Siccome auto in circolazione ce ne sono molte di più di quelle che mostra la pubblicità, guidare un’auto è un’esperienza diametralmente opposta. Guidare un’auto significa il più delle volte rimanere imbottigliati nel traffico ed è un’esperienza altamente stressante.
Può succedere che qualcuno compri un’auto alla ricerca inconscia di una maggiore connessione con il creato e si ritrovi richiuso in un abitacolo a insultare e respirare gas potenzialmente letali.
Marketing etico
Questo succede perché le aziende non posseggono un’etica (al contrario dei singoli individui), ma obbediscono a leggi economiche.
Il marketing fa leva sui nostri valori e trigger emotivi, ma per le aziende conta solo il bilancio.
Il marketing di cui parla Taleb non è il marketing che interessa a noi. Il nostro marketing è lento (slow marketing) ed è un marketing etico, che serve solo a entrare in relazione con gli altri, non a cercare di vendere, non a massimizzare i profitti, ma a creare connessioni.

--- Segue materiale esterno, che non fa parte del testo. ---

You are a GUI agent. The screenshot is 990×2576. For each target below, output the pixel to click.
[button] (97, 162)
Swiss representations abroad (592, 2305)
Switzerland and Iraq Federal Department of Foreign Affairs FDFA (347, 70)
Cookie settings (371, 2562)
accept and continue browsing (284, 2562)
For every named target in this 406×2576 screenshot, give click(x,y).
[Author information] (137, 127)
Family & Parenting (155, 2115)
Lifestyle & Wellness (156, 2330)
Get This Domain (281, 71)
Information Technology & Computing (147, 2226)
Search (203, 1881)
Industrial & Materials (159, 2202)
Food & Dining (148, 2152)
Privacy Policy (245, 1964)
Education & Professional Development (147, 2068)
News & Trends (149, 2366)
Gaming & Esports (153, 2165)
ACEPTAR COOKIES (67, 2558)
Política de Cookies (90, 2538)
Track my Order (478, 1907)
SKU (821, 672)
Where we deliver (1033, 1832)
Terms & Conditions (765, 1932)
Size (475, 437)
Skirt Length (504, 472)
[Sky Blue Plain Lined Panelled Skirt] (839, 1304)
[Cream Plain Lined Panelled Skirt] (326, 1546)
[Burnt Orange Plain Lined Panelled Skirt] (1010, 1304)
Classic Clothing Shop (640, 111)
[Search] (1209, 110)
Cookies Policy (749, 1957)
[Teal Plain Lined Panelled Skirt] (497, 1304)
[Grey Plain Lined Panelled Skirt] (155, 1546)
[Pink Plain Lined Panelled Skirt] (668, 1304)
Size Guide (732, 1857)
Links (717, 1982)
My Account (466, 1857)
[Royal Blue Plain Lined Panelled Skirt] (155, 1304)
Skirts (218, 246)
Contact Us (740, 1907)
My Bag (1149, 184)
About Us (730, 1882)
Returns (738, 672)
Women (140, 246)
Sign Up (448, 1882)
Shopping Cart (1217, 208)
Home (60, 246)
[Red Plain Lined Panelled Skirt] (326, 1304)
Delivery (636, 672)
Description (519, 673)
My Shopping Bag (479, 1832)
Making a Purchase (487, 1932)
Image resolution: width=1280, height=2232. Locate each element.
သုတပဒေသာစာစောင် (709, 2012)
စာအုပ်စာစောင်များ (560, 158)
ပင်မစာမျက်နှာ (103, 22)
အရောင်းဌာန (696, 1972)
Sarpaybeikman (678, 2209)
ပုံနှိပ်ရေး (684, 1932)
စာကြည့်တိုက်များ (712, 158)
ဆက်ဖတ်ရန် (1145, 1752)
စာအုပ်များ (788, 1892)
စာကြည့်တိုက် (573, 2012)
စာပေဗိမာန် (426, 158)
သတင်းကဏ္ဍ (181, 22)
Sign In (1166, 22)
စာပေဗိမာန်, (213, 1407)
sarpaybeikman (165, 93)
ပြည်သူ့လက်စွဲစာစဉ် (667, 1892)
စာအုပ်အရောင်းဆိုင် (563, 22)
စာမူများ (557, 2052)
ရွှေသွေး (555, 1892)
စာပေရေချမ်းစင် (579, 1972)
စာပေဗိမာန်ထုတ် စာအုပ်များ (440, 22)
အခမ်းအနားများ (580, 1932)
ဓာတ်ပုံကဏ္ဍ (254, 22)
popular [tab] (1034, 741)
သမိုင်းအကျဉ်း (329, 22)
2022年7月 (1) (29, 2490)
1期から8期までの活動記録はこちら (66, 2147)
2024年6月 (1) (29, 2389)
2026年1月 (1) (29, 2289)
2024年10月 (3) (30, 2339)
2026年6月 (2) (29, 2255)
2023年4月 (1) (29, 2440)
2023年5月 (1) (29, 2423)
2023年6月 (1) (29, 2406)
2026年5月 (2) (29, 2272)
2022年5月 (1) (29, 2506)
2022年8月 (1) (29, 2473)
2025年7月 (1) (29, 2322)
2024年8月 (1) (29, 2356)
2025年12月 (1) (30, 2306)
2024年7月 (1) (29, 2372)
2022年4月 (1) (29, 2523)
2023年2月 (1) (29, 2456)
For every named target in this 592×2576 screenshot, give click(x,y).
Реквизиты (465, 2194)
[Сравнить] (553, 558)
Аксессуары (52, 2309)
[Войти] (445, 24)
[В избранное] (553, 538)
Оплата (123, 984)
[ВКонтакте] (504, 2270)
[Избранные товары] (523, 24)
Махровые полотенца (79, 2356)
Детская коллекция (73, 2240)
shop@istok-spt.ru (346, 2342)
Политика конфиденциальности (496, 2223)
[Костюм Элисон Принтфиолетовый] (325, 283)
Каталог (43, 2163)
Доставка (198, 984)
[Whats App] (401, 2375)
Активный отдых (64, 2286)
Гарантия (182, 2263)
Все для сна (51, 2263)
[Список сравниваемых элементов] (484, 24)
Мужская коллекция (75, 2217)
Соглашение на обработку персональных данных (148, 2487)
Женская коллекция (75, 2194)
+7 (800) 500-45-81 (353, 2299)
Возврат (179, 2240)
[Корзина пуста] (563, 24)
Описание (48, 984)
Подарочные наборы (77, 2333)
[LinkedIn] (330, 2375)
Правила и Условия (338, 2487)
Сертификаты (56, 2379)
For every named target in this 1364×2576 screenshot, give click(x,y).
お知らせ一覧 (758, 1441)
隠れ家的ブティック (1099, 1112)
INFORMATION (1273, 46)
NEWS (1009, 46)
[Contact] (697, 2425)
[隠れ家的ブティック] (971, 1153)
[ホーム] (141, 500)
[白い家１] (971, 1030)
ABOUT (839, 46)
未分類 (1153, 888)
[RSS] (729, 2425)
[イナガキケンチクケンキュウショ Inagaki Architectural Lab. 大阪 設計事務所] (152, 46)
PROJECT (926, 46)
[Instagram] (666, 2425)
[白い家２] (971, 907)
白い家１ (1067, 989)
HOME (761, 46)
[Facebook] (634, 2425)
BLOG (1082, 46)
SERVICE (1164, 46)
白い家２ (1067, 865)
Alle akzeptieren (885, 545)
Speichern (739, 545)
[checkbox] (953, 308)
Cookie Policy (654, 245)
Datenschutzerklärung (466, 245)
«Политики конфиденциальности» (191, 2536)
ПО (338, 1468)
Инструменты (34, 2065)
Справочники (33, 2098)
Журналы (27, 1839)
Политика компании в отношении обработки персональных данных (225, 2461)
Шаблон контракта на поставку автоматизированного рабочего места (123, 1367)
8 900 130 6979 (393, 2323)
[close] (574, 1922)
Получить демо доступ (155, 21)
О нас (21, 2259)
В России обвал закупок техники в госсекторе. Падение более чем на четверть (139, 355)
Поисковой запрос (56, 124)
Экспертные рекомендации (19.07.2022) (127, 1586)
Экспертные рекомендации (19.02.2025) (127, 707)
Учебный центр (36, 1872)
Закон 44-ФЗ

Nei nostri piccoli business, nelle nostre attività, non ci sono burocrati con l’unico scopo di far quadrare i conti. Il contatto tra la nostra etica e il nostro marketing non è interrotto, ma è diretto e persiste. Anzi, è ciò che ci dà forza.
Ci mettiamo totalmente in gioco e per questo non abbiamo niente da perdere.
Siamo capaci di gentilezza, siamo empatici, siamo persone, donne e uomini che vivono i propri valori in quello che fanno.